I got to meet Suzuki early last year, at a time when he's even more of an outsider to an industry he's been so instrumental in shaping. Our time together was short (I don't think any amount of time in his company is adequate to cover the significance of his achievements) and occasionally stilted - the interview was translated by his eldest daughter and personal assistant Nanami, who's learning English with his encouragement.
Yu Suzuki has spoken at length about his most beloved creation, Shenmue, and has said all he possibly can about what's going on with the much requested third instalment, so it made sense to filter our brief discussion through his work with driving games and his philosophy of design - one that, I've always thought, carries a beautiful simplicity - from the three-button input of Virtua Fighter through to the uncomplicated pleasure of cruising through Out Run's branching courses.
It's a philosophy born of Suzuki's own modesty. He's aware of the impact he's had on games, as well as on the people who've played them, though at times it's as if he's almost embarrassed by the adulation that comes his way. There's no mystery and no pretension to his games: they're just the product of an engineer's eye, a perfectionist streak and what happens when a designer is given the opportunity to indulge their own passions.
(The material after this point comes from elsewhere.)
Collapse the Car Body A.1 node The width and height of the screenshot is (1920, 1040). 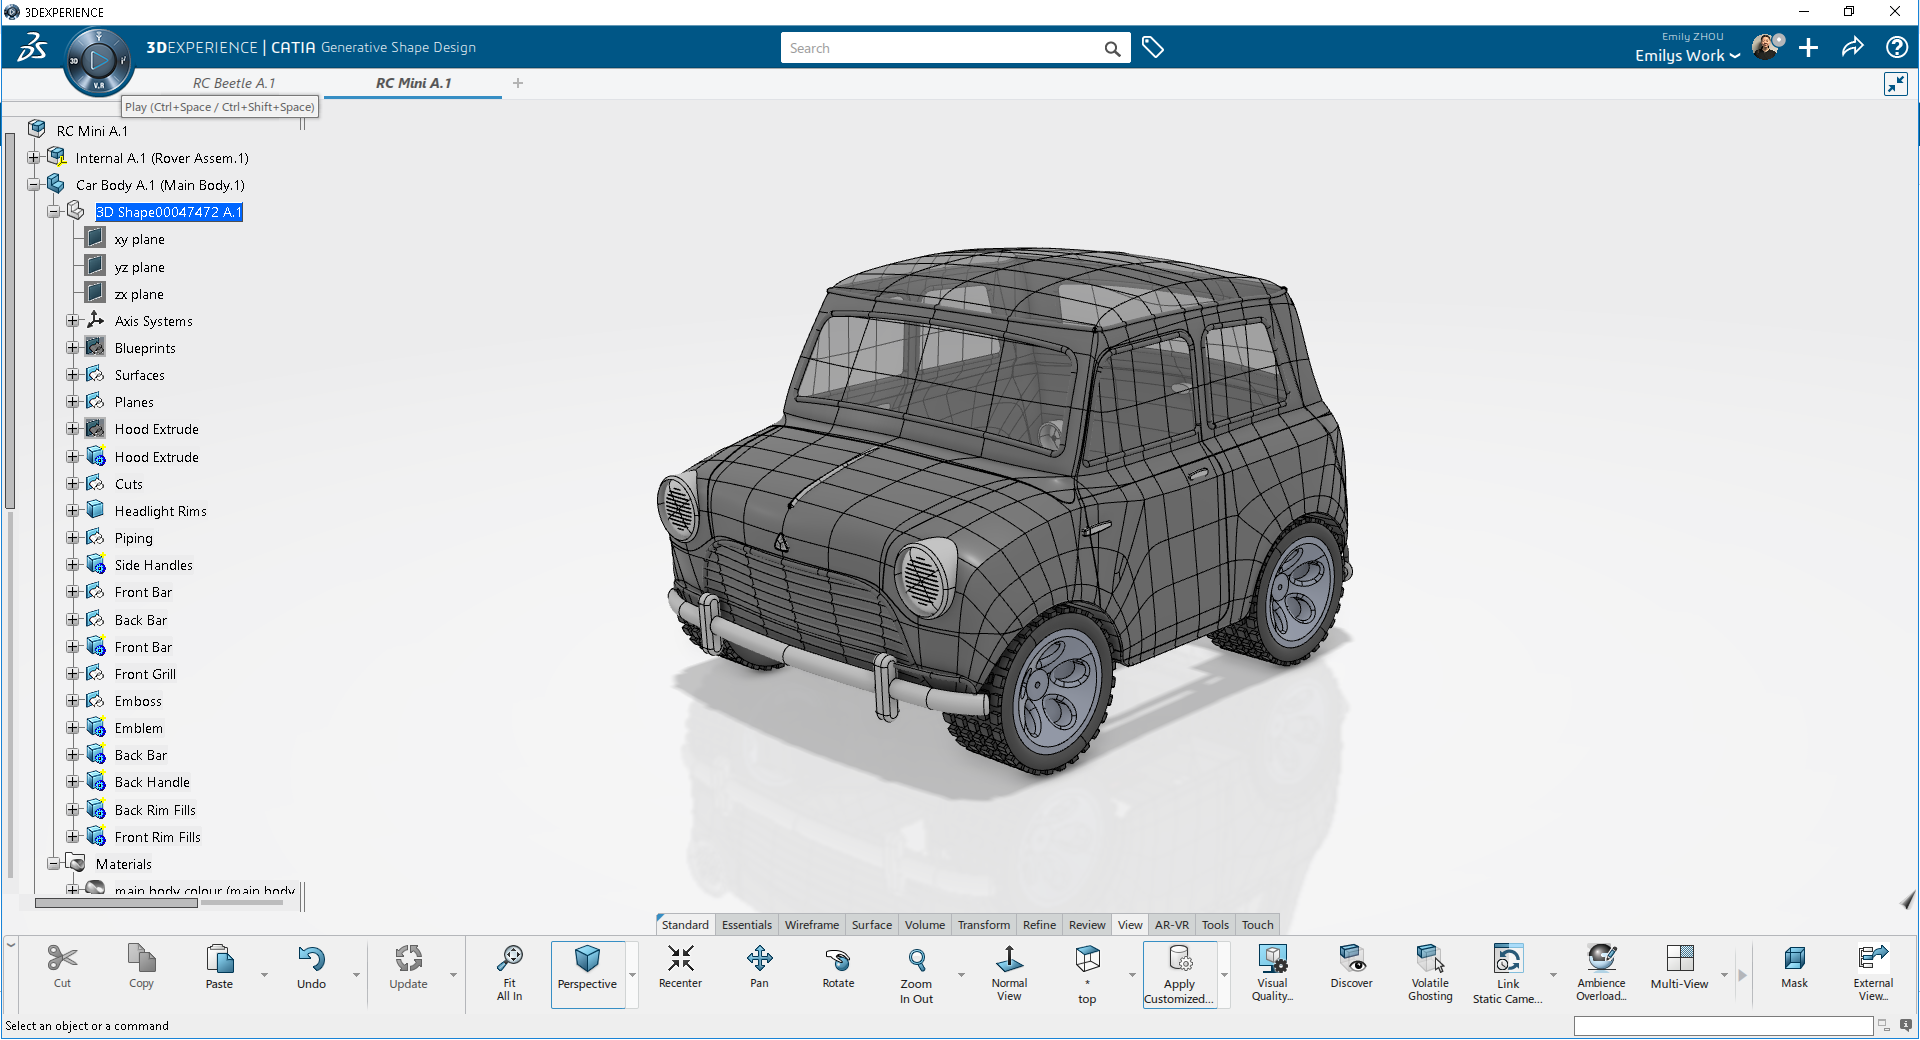tap(34, 185)
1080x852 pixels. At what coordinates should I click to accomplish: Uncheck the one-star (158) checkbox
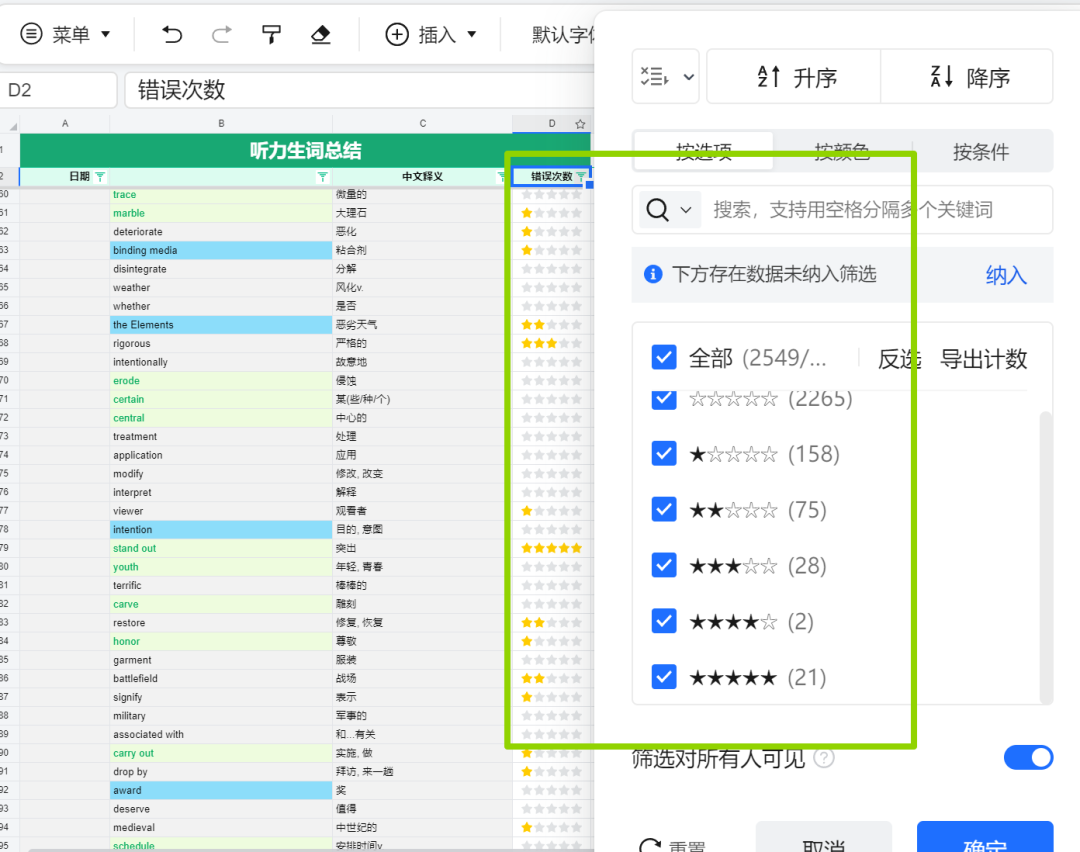coord(664,454)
"The reason I started making games is I joined a game company," Suzuki says, his bluntness softened by a smile that lights the room. "That's it! It's not like I wanted to be a game designer. I just entered the game company. I usually don't play video games. For example, with driving games - I've got much more interest in real cars. That's the reason I went for that style.
"As a student I was looking for a good company, and looking at which company has a good future - and the software companies, that looked good. Games, they don't matter so much to me. I saw a challenge at Sega, Fujitsu - a computer systems company, not a game company - I visited them all. Sega's people, though, were the most interesting people."
Suzuki joined Sega in 1983, his first project, Champion Boxing, a simple arcade game that would also find its way to the SG-1000, Sega's first home console. His next projects, though, would allow him to flex the knowledge he'd acquired while studying computer programming at the Okayama University of Science. "From the very beginning I wanted to create a 3D game," he says. "At university, I was studying how to make a 3D house. So at Sega, of course I wanted to make a 3D game."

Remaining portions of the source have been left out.